Of course, being mail from a dealer there was some inevitable advertising thrown in there:

An old cell phone for 39,800 yen? Yeah, a dealership - Nissan Prince Kanagawa - advert... from 1995!

So wait, what is this Club LeMans?

Well, they were instrumental in getting Nissan to race in LeMans. Here is a short article from the Nissan Global website. I knew that Nissan fans back in 1995 were instrumental in helping to bring the R33 GT-R to LeMans. But in reading the below, I learned some interesting things.

First, by joining this club - entry fee of 1000 yen, annual dues of 3000 yen - you of course got the fancy club ID card, a club member only clear sticker, and a club member only pin badge.

But that's not all - a select 23 (ni-san!) members were given a tour of the city of LeMans, a bus tour on the LeMans circuit, opportunity to check out the cars, hanging out with the racing drivers.  And of course, via TGV, an opportunity to go have some fun in Paris.

Additionally, members were given discount pricing on GT races in Japan - not only tickets, but pit passes, and access to the hospitality (VIP) rooms.  Also, you got sent Nismo calendars, the ability to buy special Club LeMans accessories and goods, and 10% of "Nismo telecommunication products" - I have no idea if that means pagers (remember those?) or cell phones...

But that's not all - you could also participate in special "safety driving lessons" taught by the LeMans race drivers, and you were sent a newsletter 4 times a year.

However, the most exciting benefit was - you could volunteer to be a member of the actual LeMans race team staff! 

But not just anyone - they were looking for 4 people as mechanic supporters (so you had to have at least a class 3 mechanics license, ability and strength to work continuously for 30 hours - tasks included hauling tires to exchange, wheel inspections and cleaning, fuel resupply in the pits, assistance in fixing the cars, and cleaning up and organizing the pits); 1 person as a translator - French/Japanese to talk to race officials, everyday support in France; 1 "health keeper" - either a doctor or nurse with at least 5 years experience, to take care of the drivers and other team members;  2 catering staff - with certificates in food preparation, with actual experience in hotels/restaurants, to support the team in the paddock with all food related items; and 2 "event reporters"to record events as they happened and transmit reports at the scene and once back in Japan.  Too bad I wasn't around back then but since I don't have any of these qualifications in the first place... maybe one of you do?

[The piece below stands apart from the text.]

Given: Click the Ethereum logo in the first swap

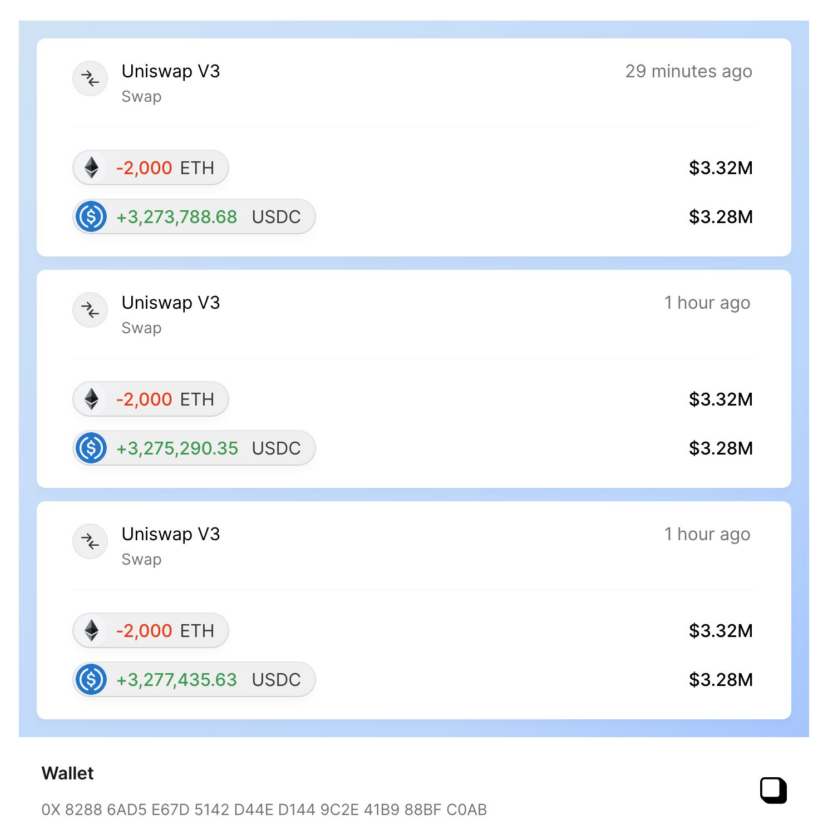Looking at the screenshot, I should click(x=92, y=168).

Finally, a few words of congratulations in the establishment of the club from Kozo Watanabe, the man in charge of the R33 Skyline development, as well as from Masami Ihara, a famous football (soccer) player on the Nissan sponsored Yokohama Marinos team.  Most interestingly, Watanabe-san shares that one of the everlasting dreams for the Skyline GT-R was to compete in LeMans!

Finally, a page showing the driver lineup for the 1995 LeMans race. Do people know who they are? Some very famous names there...

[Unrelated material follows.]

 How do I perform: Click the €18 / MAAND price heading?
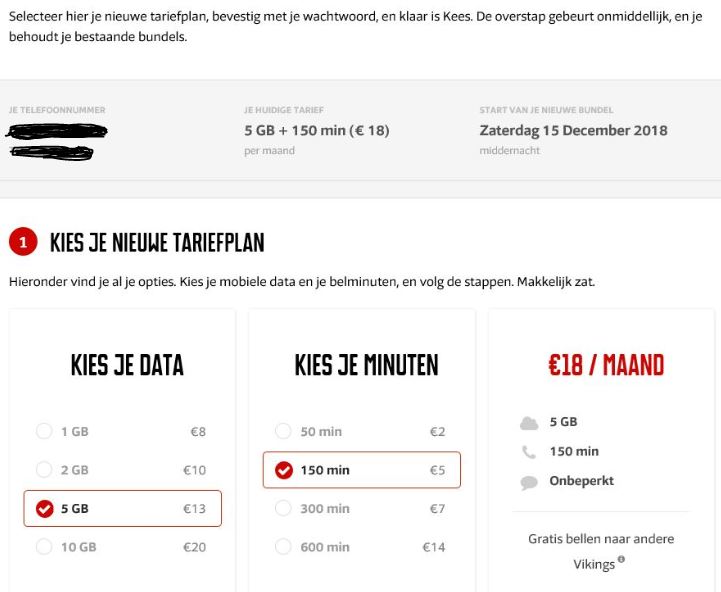click(x=606, y=365)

Then of course some more mundane advertising - the middle green talking about the First GT-R Track Day (sponsored by Prince Kanagawa) at Fuji speedway, scheduled for April 3. Meanwhile the stuff on the sides are talking about all the new goodies on the new R33 GT-R and accolades in the press:

Nissan Prince Kanagawa (which still operates today) - open in 50 locations on Sunday for maintenance, shaken, repair, etc.   Interestingly, it appears they had one shop in particular, called "Mobility Spot Tomei Yokohama" that specialized in Nismo and tuning parts, sponsored track days - so kind of like Nissan Prince Tokyo's Motorsports Factory, as I explained in that article for Speedhunters a few years ago.

Advertising - you could either trade in your R32 GT-R, and pay only 19,400 yen a month, or keep your BNR32 and pay 40,200 yen a month, at a then low interest rate of 7.8%! (when Japan was in its economic "bubble" era...)

Anyway - what a blast to the past! Weird how my car wasn't even built yet - remember this is in the first year of the R33 GT-R, but also it's wonderful in how Nissan and Nismo knew that there were enough motorsport fans, and Nissan fans, in Japan that establishing such a club was well worth the effort.  How times have changed... I can only hope that those volunteers had a great time helping the teams out!